Des chercheurs issus de régions interdites ont contourné les blocages d'accès et dissimulé les objectifs de leurs travaux. Anthropic n'a pas pu déterminer avec certitude si ces recherches étaient légitimes ou malveillantes — de nombreuses expériences biologiques ont un double usage et peuvent servir aussi bien à des vaccins qu'à des pathogènes dangereux.
Dans un cas, en mai, un scientifique a demandé de l'aide pour rédiger une demande de subvention destinée à des recherches sur le virus chikungunya, transmis par les moustiques et provoquant de fortes douleurs. Selon l'entreprise, ces travaux étaient prévus dans un institut de recherche militaire.
« Vous ne voyez pas quelqu'un dans un style de bande dessinée qui dit : “Hé, je veux construire une arme biologique pour tuer tout le monde” », a souligné le responsable du département des menaces d'Anthropic, Jacob Klein. L'entreprise a préféré jouer la prudence et a bloqué les comptes concernés.
L'expert Andrew Weber, du Council on Strategic Risks, a qualifié ces cas d'« exemples inquiétants » de la manière dont des développeurs d'armes biologiques liés à des États exploitent les capacités des modèles d'IA avancés. Le rapport couvre cinq incidents de ce type.

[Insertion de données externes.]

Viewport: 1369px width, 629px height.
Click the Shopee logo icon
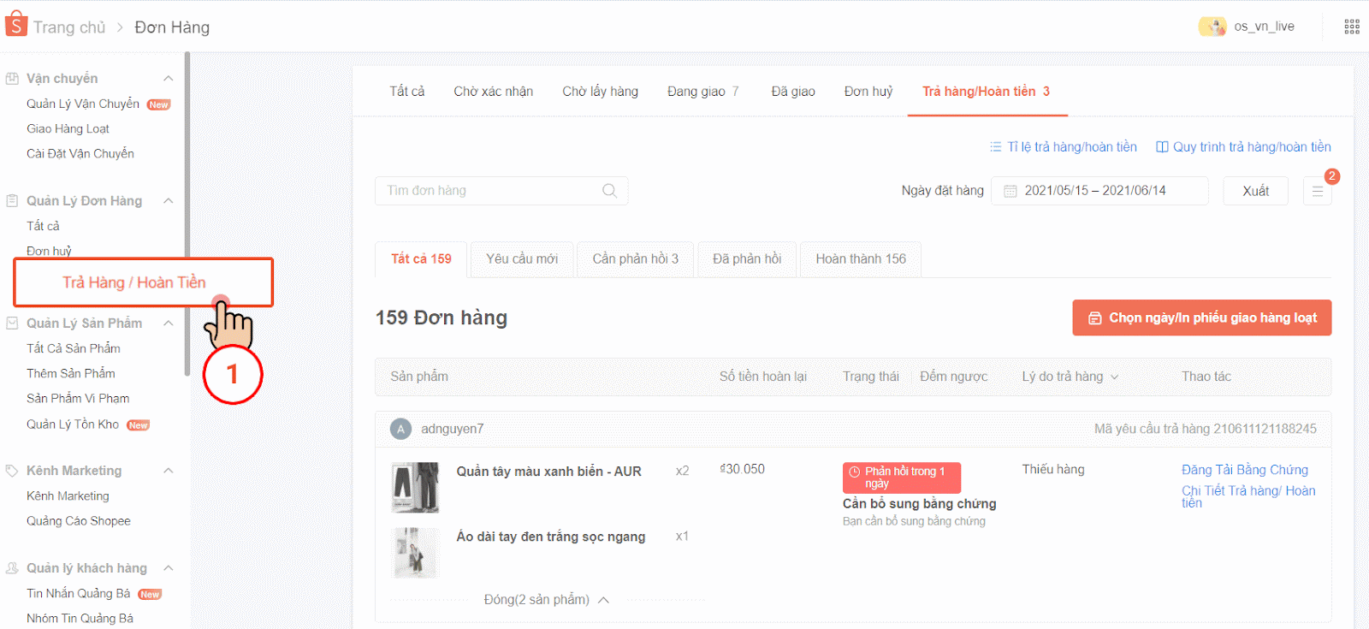tap(16, 25)
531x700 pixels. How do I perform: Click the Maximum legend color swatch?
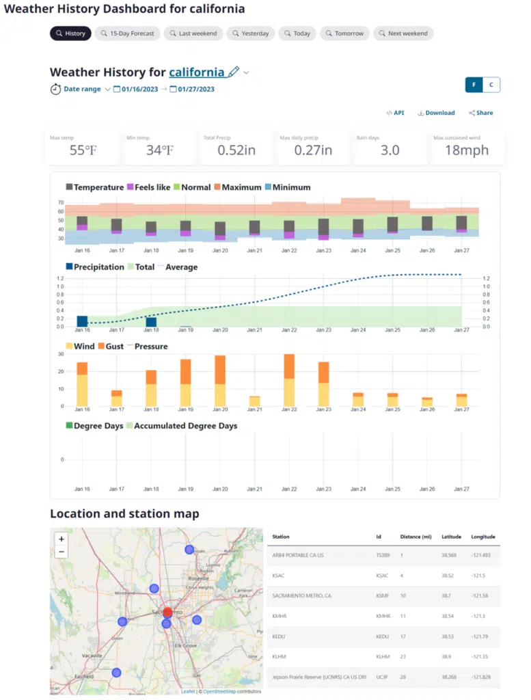pos(218,187)
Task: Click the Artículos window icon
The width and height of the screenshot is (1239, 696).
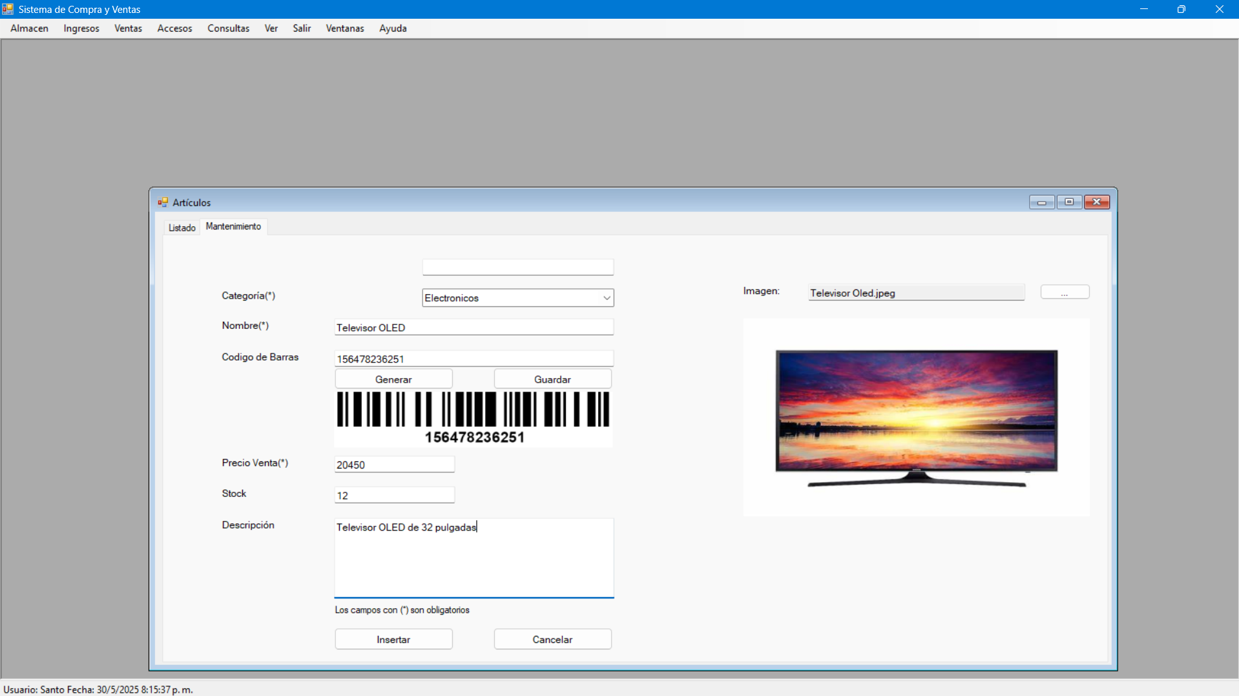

Jusqu'où une telle dualité peut-elle aller dans le monde réel, à mesure que l'IA devient toujours plus puissante ?
Il s'agit du premier rapport public d'une grande entreprise d'IA sur des tentatives réelles de ce type de détournement dans le domaine biologique, et non seulement dans des tests en laboratoire. Anthropic souligne que les conséquences d'une erreur d'évaluation pourraient être trop graves pour prendre le risque.